A Business Encyclopedia

Convertible Debentures

Definition: The Convertible Debentures are a type of loan that can be converted into the stock of the company after a stipulated time period at the option of the holder or the issuer in special circumstances. These are issued with the intent to raise money to expand or maintain the business operations at a considerable low-interest rate.

The debentures are the long-term debt instruments on which the company is obliged to pay interest to its holders. Sometimes, the debentures are issued with an option of convertibility in which the debenture holder can get his debentures converted into the stock of the company, either fully or partly.

As per the SEBI, the following provisions apply in case the debentures are converted into the stock either fully or partly:

  1. The conversion time along with the conversion premium should be stated in the prospectus.
  2. The conversion, partial or full, must be at the disposal of the debenture holder, provided the conversion takes place at or after 18 months but before 36 months.
  3. The conversion is to be made optional with “put” or “call” option in case the debentures provide for conversion after 36 months.
  4. In case, the conversion period of fully convertible debentures exceeds 18 months; then a compulsory credit rating is required.

Through above provisions, it is clear that the convertible debentures could be of three types:

  1. Compulsory convertible debentures provide for the conversion within 18 months of the issue
  2. Optional convertible debentures provide for the conversion within 36 months of the issue.
  3. Debenture with “call “ or “put” option in case the conversion exceeds 36 months.

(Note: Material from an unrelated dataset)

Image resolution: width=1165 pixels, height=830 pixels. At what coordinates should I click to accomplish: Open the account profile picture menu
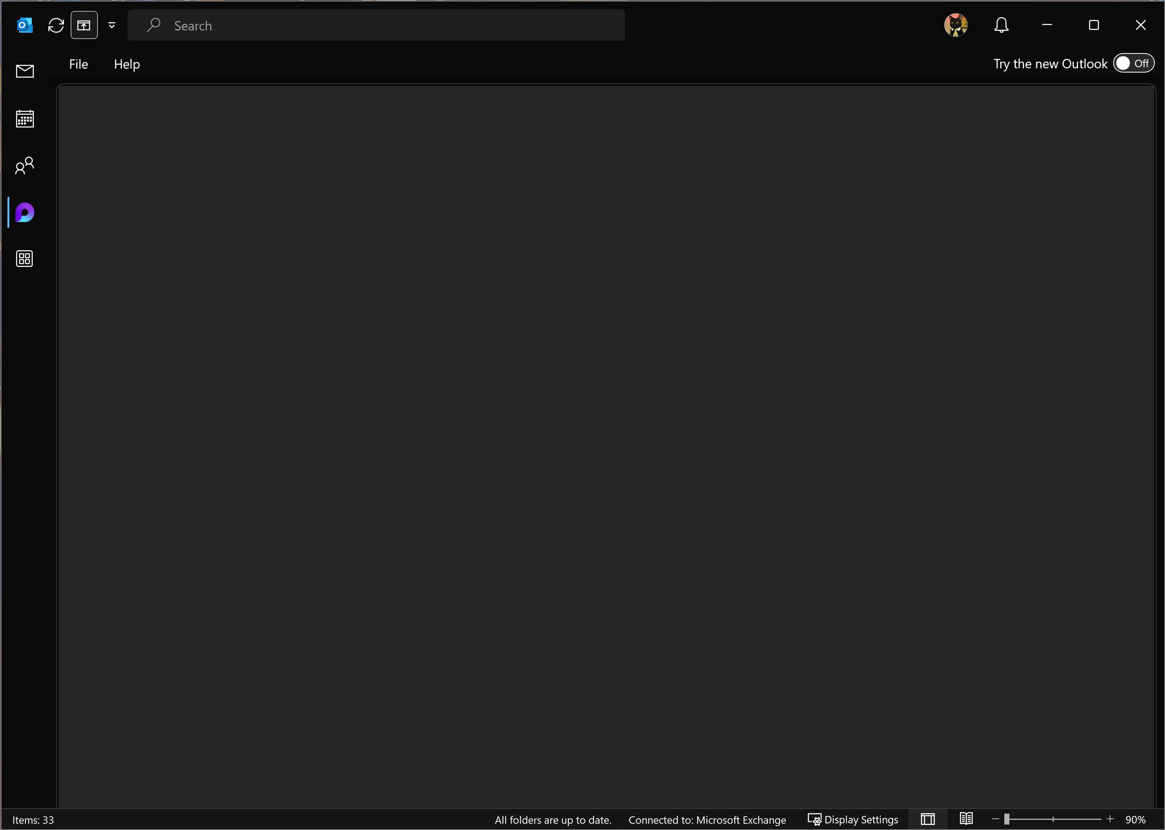pyautogui.click(x=956, y=25)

The convertible debentures are beneficial to the investor since they get an opportunity to become the owner of the company and might leave in case the company experiences the loss. But however, the convertible debentures are unsecured and in case the company goes bankrupt, the holder gets his money only after all the secured creditors are paid.

The major disadvantage to the issuer is that, if the company makes huge profits, then the investor would like to become the shareholder or the owner which results in the dilution of ownership in the company.